● Stated goal:
Change "paintbrush icon" to "brush tool" in everything from the line containing "The image size is (868, 1391)." down to the line containing "will pyautogui.click(x=16, y=197).", both included. Reproduce only those lines, with nothing else altered.

● Material for the task:
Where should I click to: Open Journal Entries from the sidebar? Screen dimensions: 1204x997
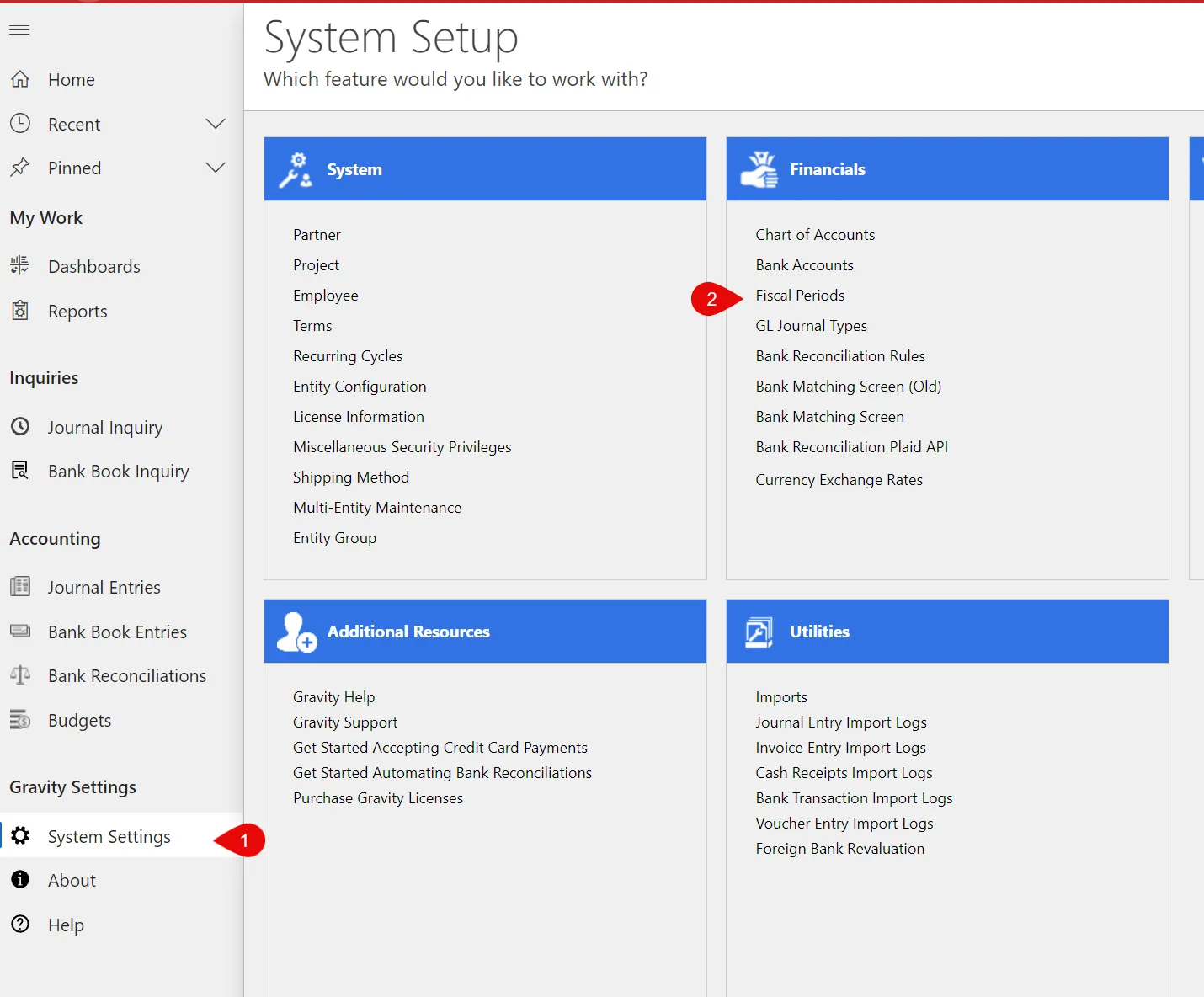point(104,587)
* * *
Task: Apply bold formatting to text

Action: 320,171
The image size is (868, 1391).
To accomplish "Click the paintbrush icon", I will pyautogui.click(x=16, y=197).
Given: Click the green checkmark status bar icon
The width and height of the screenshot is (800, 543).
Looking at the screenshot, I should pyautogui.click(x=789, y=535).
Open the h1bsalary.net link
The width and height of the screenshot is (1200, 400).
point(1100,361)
---
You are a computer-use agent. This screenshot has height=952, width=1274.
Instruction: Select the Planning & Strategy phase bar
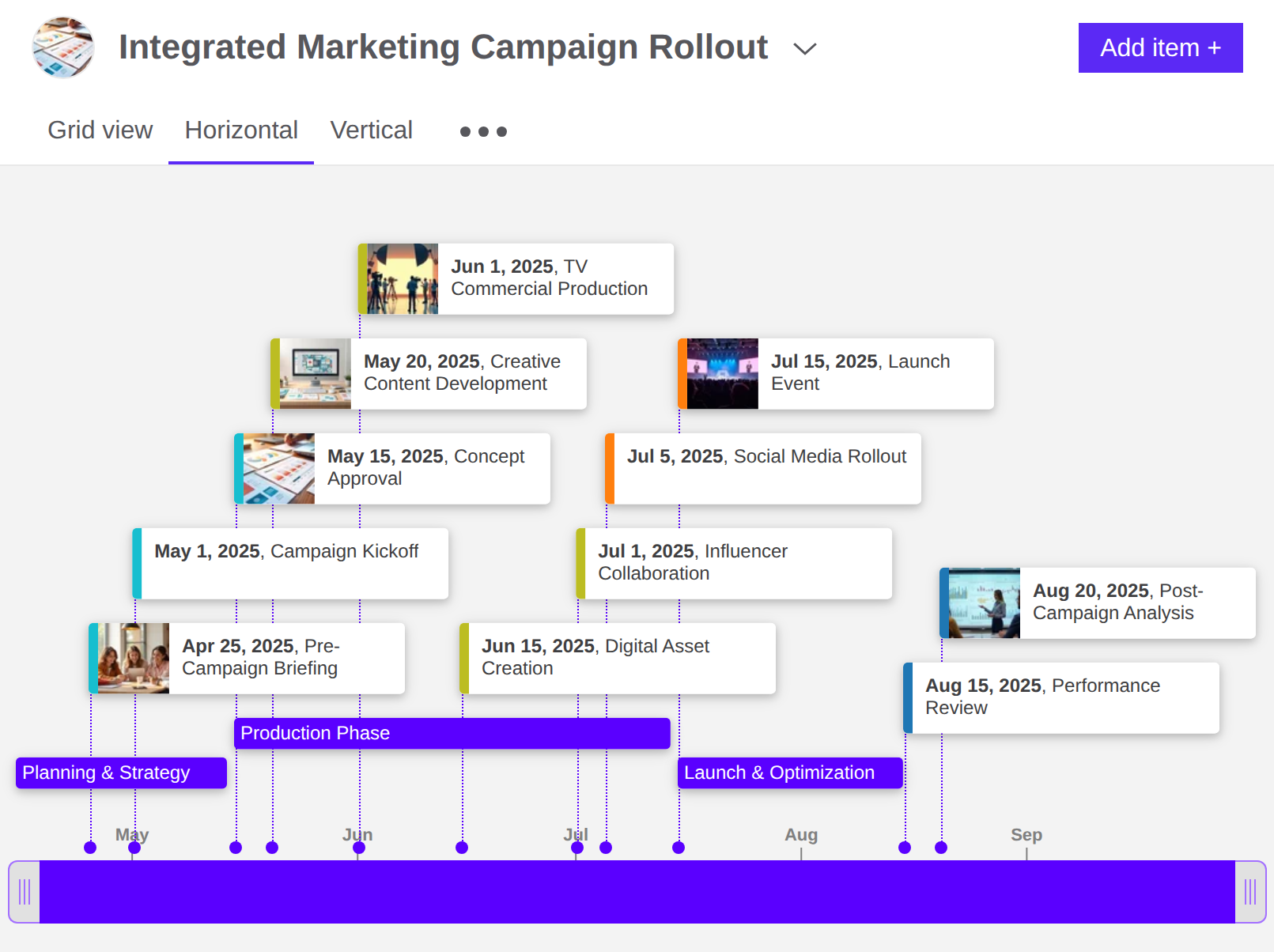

● Task answer:
The image size is (868, 1391).
To accomplish "Click the brush tool", I will pyautogui.click(x=16, y=197).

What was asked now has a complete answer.